El Grupo de Análisis de Amenazas de Google ha revelado que piratas informáticos rusos utilizaron mensajes de LinkedIn para atacar a funcionarios del gobierno que poseían dispositivos de Apple.
Los hackers rusos que utilizaron mensajes de LinkedIn enmascararon previamente sus ataques bajo la apariencia de la Agencia de Estados Unidos para el Desarrollo Internacional y están vinculados a los hackers que vulneraron el software de gestión de redes informáticas SolarWinds, que comprometió a nueve agencias federales, según los profesionales de la ciberseguridad.
«En esta campaña, los atacantes utilizaron la mensajería de LinkedIn para dirigirse a funcionarios gubernamentales de países de Europa occidental enviándoles enlaces maliciosos», escribieron Maddie Stone y Clement Lecigne de Google en el blog del Grupo de Análisis de Amenazas. «Si el objetivo visitaba el enlace desde un dispositivo iOS, era redirigido a un dominio controlado por el atacante que servía las cargas útiles de la siguiente etapa».
Según los analistas, los piratas informáticos se dedicaron entonces a extraer información del uso que los funcionarios hacían de sitios web como Google, Microsoft, LinkedIn, Facebook y Yahoo.
Los detalles de la actividad de los piratas informáticos fueron hechos públicos por primera vez por Google el miércoles, en una revelación de los recientes hackeos que aprovechaban fallos previamente desconocidos, vulnerabilidades de día cero, que afectaban a navegadores web como Safari de Apple, Chrome de Google e Internet Explorer de Microsoft.
Google identificó a los piratas informáticos que se aprovecharon de LinkedIn como «un probable actor respaldado por el gobierno ruso» que, según Google, es el mismo actor de la amenaza que la empresa de ciberseguridad Volexity describió anteriormente como APT29, que está afiliado al Servicio de Inteligencia Exterior de Rusia (SVR).

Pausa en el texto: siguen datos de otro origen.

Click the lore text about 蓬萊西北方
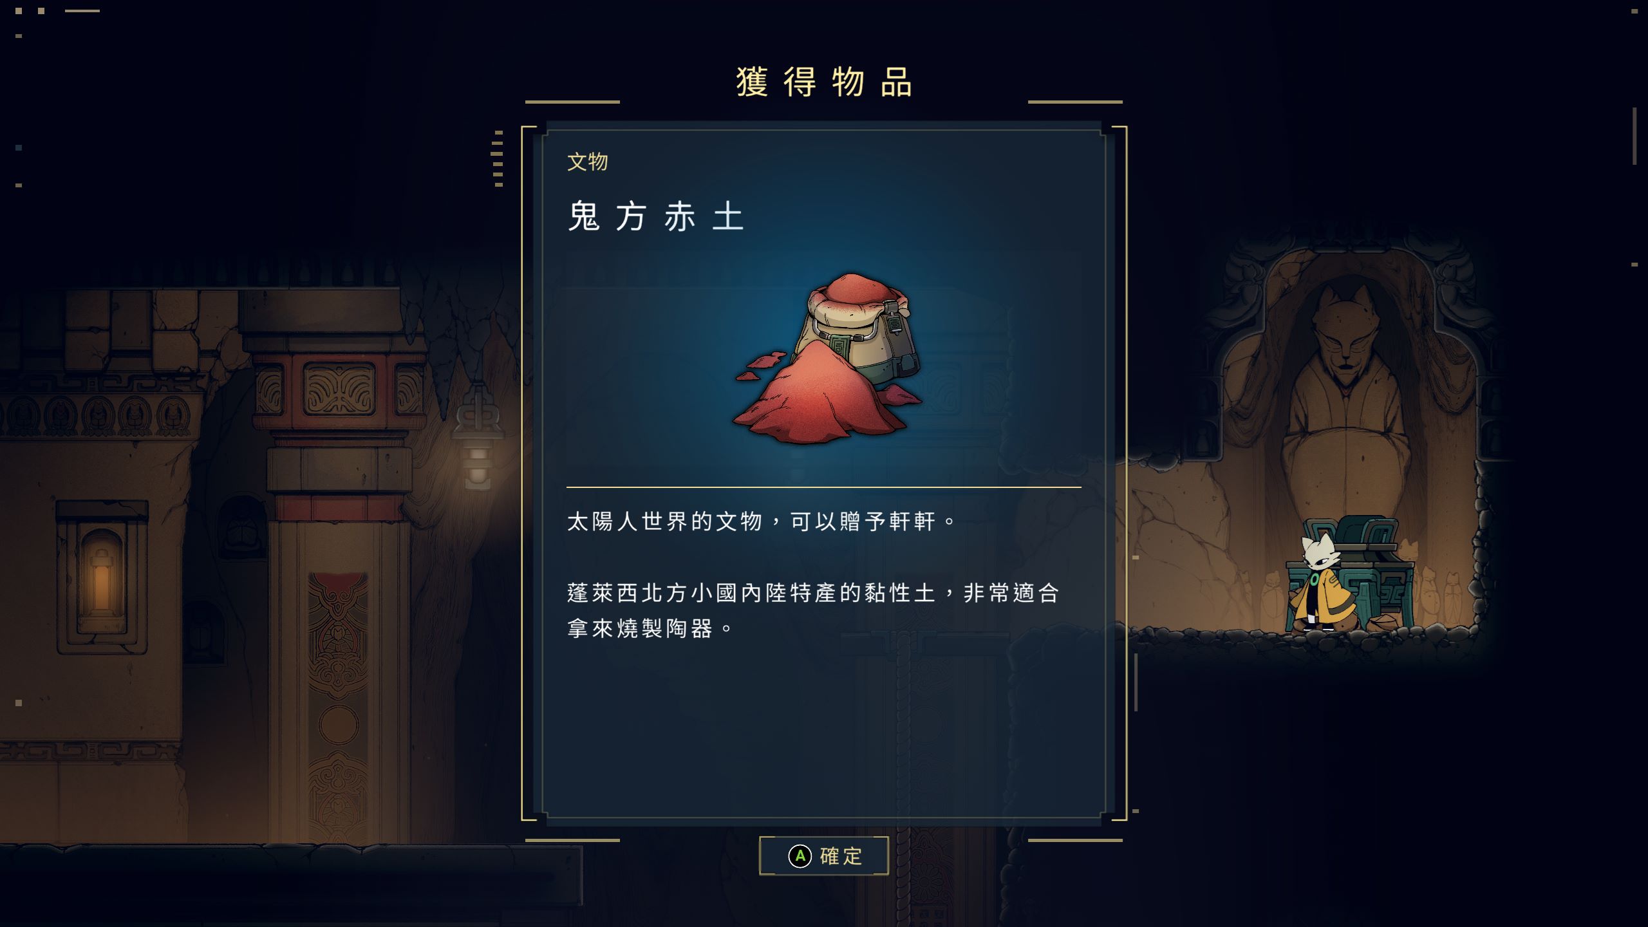coord(813,610)
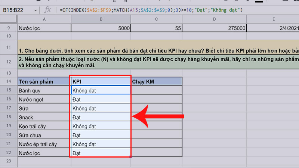
Task: Open the name box dropdown arrow
Action: pyautogui.click(x=35, y=10)
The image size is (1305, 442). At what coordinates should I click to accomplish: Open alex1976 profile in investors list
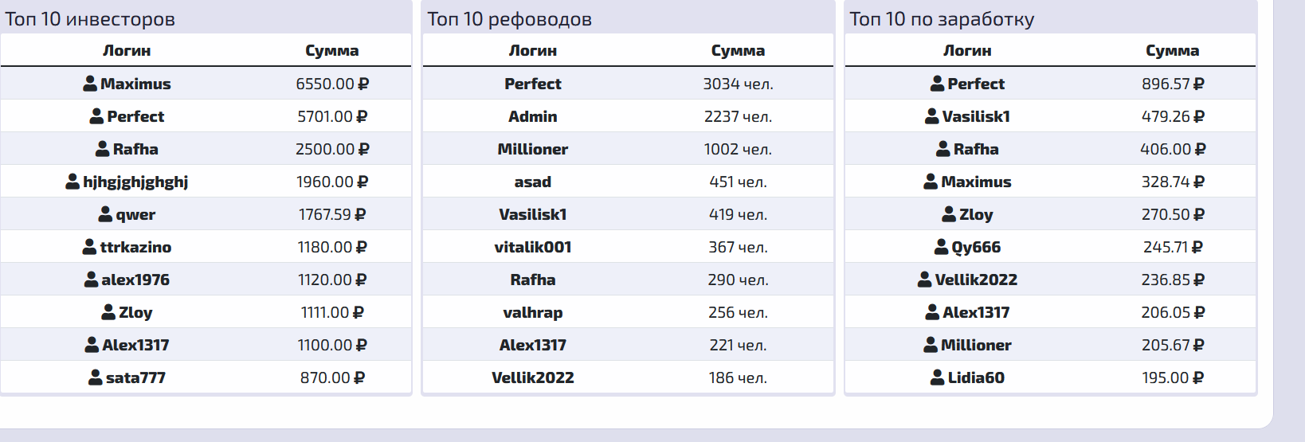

Los hackers de APT29 que están detrás de la campaña de LinkedIn fueron observados anteriormente por Volexity dirigiéndose a organizaciones estadounidenses con enlaces maliciosos camuflados en correos electrónicos que parecían ser enviados por USAID. Los hackers rusos comprometieron una cuenta de USAID y la utilizaron para atacar 3.000 cuentas de correo electrónico de más de 150 organizaciones diferentes, según Microsoft, propietaria de LinkedIn.
Microsoft dijo en mayo que los piratas informáticos responsables de la filtración de USAID estaban detrás del hackeo del software de gestión de redes informáticas SolarWinds que comprometió a las agencias federales.

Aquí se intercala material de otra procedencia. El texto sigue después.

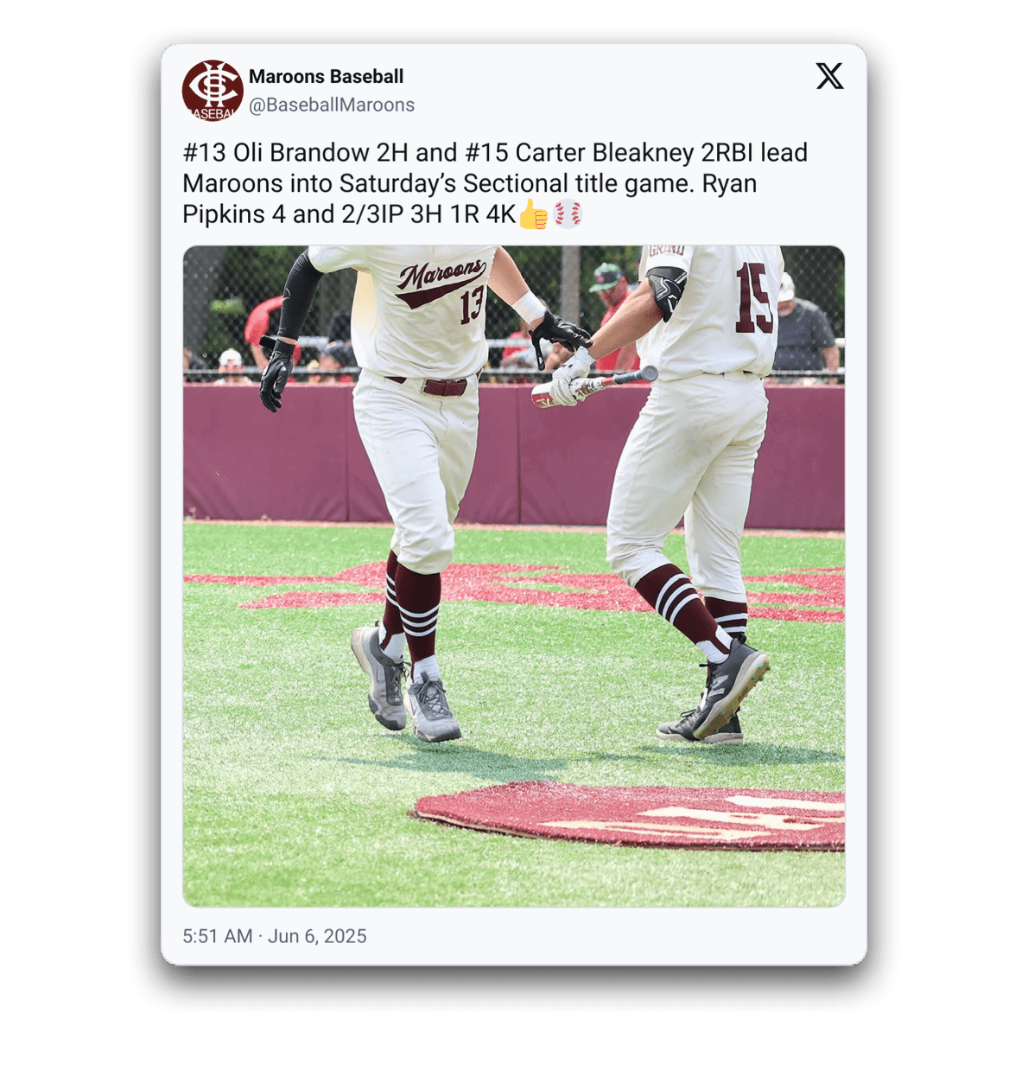Click the baseball emoji in tweet

pyautogui.click(x=568, y=214)
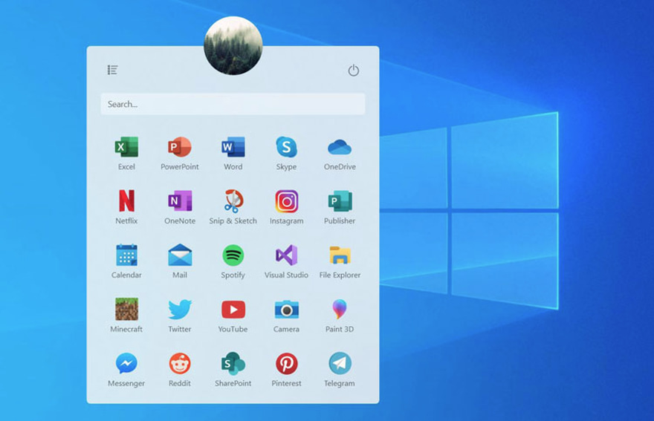Open the Excel app
654x421 pixels.
126,148
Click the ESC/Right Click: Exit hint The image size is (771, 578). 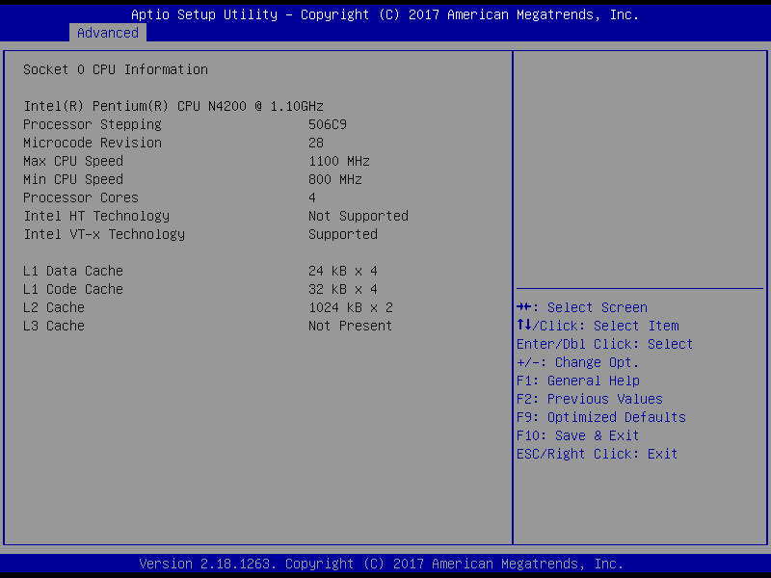coord(597,454)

Aunque Google descubrió por primera vez la campaña de pirateo de LinkedIn en marzo, las revelaciones de infracciones significativas son constantes. Por ejemplo, la Agencia de Ciberseguridad y Seguridad de las Infraestructuras (CISA) dijo el martes que tenía conocimiento de «múltiples actores de amenazas» que explotaban una vulnerabilidad en el servicio Microsoft Windows Print Spooler que la agencia temía que «pudiera llevar a un compromiso total del sistema de las redes de las agencias si no se mitigaba».
La alerta de la CISA exigía una acción de emergencia por parte de los organismos civiles del poder ejecutivo, que incluía detener y desactivar el servicio Print Spooler antes de la medianoche del jueves.
Además de estos hacks, el Centro de Inteligencia de Amenazas de Microsoft dijo el martes que había observado a un grupo de hackers con sede en China lanzando «ataques limitados y dirigidos» contra el software de SolarWinds.
Esta oleada de ataques se produce cuando el gobierno de Biden se prepara para culpar oficialmente a alguien del ataque a los servidores de Microsoft Exchange, que Microsoft ha atribuido previamente a un grupo patrocinado por el Estado que opera desde China.
La viceconsejera de Seguridad Nacional, Anne Neuberger, declaró a finales del mes pasado que el gobierno federal identificaría en las próximas semanas a los piratas informáticos responsables de la violación de los servidores de Microsoft Exchange.